= Beginning of Section =
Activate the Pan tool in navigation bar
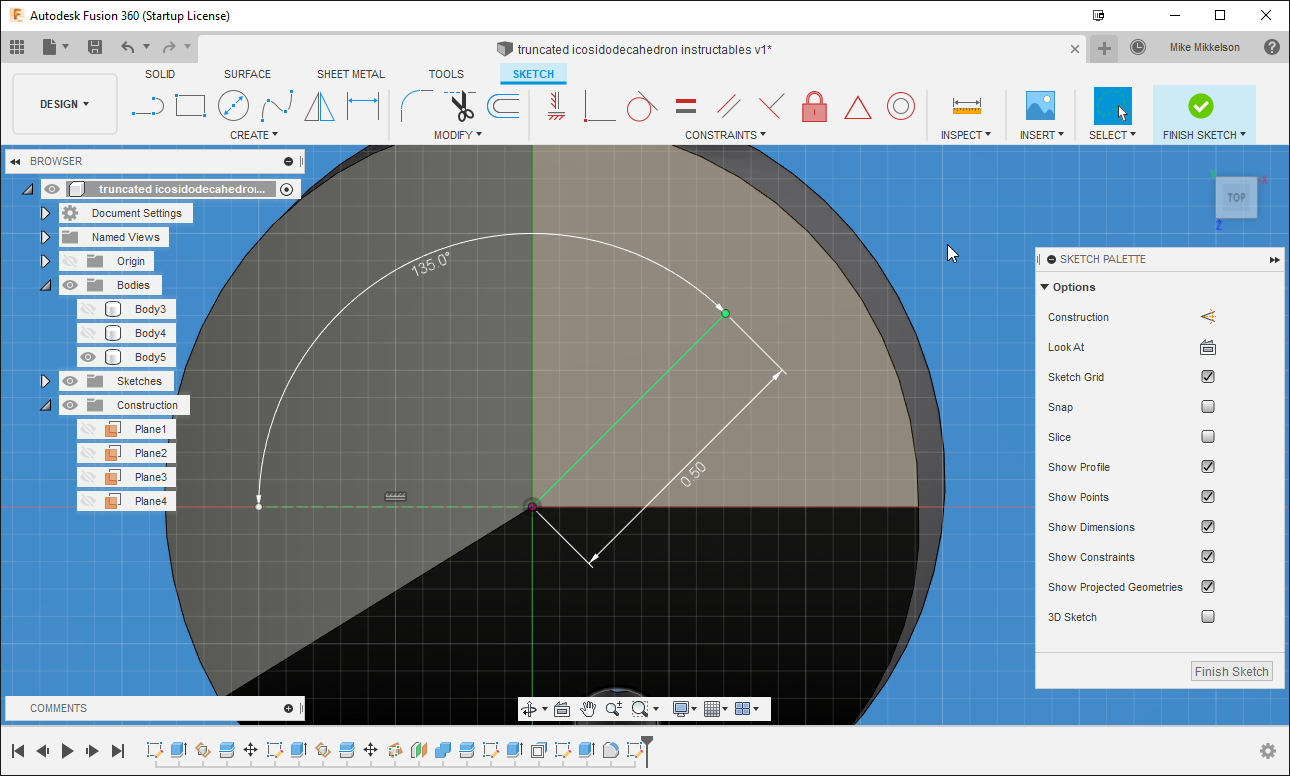 tap(588, 708)
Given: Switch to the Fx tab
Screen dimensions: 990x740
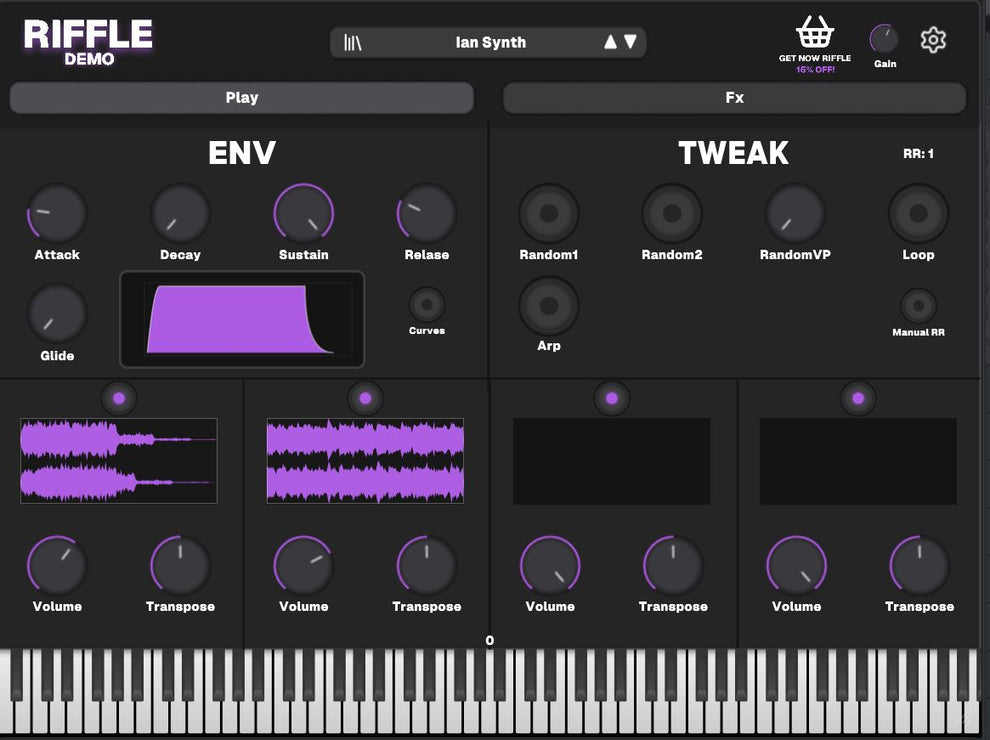Looking at the screenshot, I should click(735, 97).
= End of Section =
GOAL OF THE EXERCISE
Because only the text is wanted, repeat all the entries exactly and leave out the pictures.

TASK ANSWER
Activate the Pan tool in navigation bar
 tap(588, 708)
Given: Switch to the Fx tab
Screen dimensions: 990x740
Looking at the screenshot, I should click(735, 97).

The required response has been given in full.